Wahrscheinlichkeit: Weniger wahrscheinlich.

Minderheitsregierung

Dazu müsste die SPD nur aus der Regierung ausscheiden.

Dafür spricht: Dass Merkel gewählt ist und gegen ihren Willen nur durch ein konstruktives Misstrauensvotum, also bei gleichzeitiger Wahl einer anderen Person mit Kanzlermehrheit, abgelöst werden kann. Dafür spricht auch, dass sie einen verabschiedeten Haushalt bis Ende 2020 hat und in seinem Rahmen auch 2021 Ausgaben tätigen könnte. Dafür spricht, dass sich CDU und CSU mehr profilieren und von Fall zu Fall im Tauschgeschäft Mehrheiten für Einzelgesetze suchen könnten und dass Merkel ihre Kanzlerschaft mit der EU-Ratspräsidentschaft abschließen könnte.

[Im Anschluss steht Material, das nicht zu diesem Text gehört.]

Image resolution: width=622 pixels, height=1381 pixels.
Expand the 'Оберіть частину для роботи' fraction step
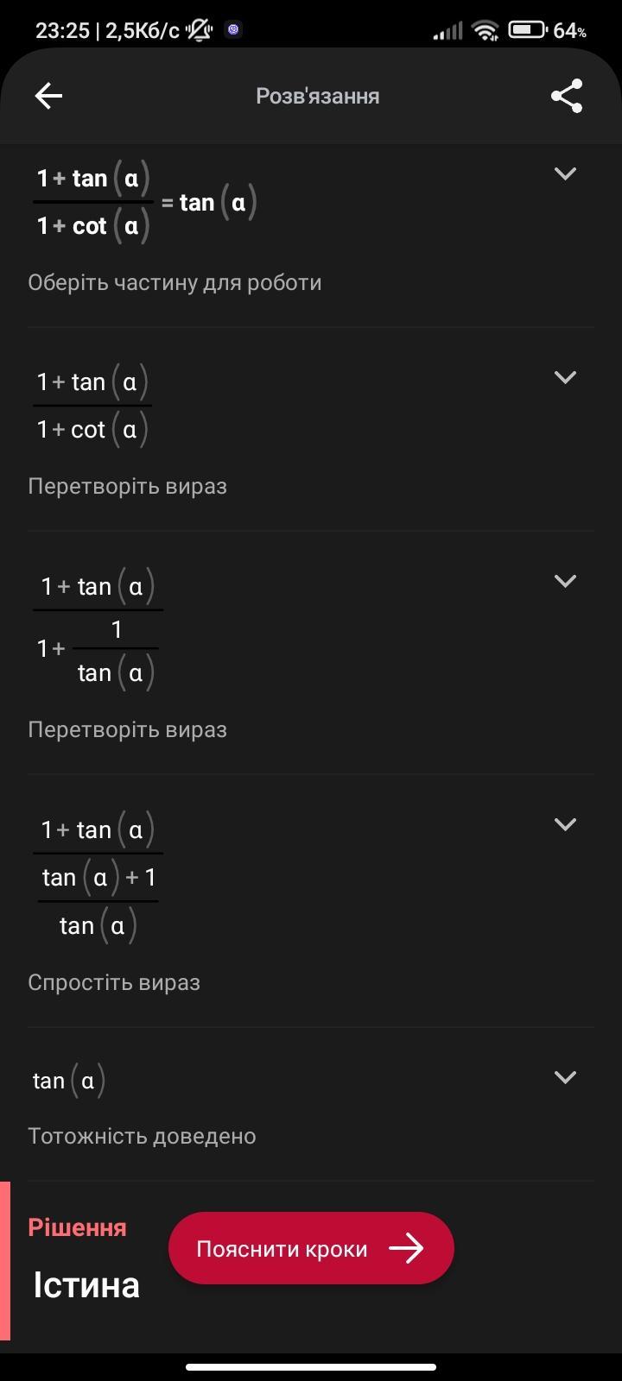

Dagegen spricht: Dass es Minderheitsregierungen im Bund über wenige Tage hinaus (nach dem Auszug der FDP aus der sozialliberalen Koalition 1982) noch nie gegeben hat und diese als zu wacklig gelten. Dagegen spricht auch, dass Merkel, CDU-Chefin Kramp-Karrenbauer und CSU-Chef Söder längere Zitterpartien dieser Art vermeiden möchten.

Wahrscheinlichkeit: Weniger wahrscheinlich.

Groko-Fortsetzung

Dazu müssten sich Union und SPD neu zusammenraufen.

Dafür spricht: Dass auch die Union mehrfach Bedarf für zusätzliche Projekte angemeldet hat, wie jüngst Kramp-Karrenbauer mit der Dienstpflicht. So könnten sie sich zu ergänzenden Verabredungen treffen. Die SPD ist derzeit nicht wirklich kampagnenfähig und nach einem schweren Wahlkampf müsste sie einen weiteren Absturz befürchten. Eine zwischen AfD und Linken in der Opposition steckende SPD hätte auch kaum Chancen zur wahrnehmbaren Profilierung.

Dagegen spricht: Dass die Union klargemacht hat, dass der Koalitionsvertrag unverändert gilt, unabhängig davon, wer Vorsitzender ist. Ohnehin will die SPD in Teilen aus der Koalition raus. Neue Bedingungen sollen nur weitere Belege liefern, warum es mit der Union nicht geht.

Wahrscheinlichkeit: Eher wahrscheinlich.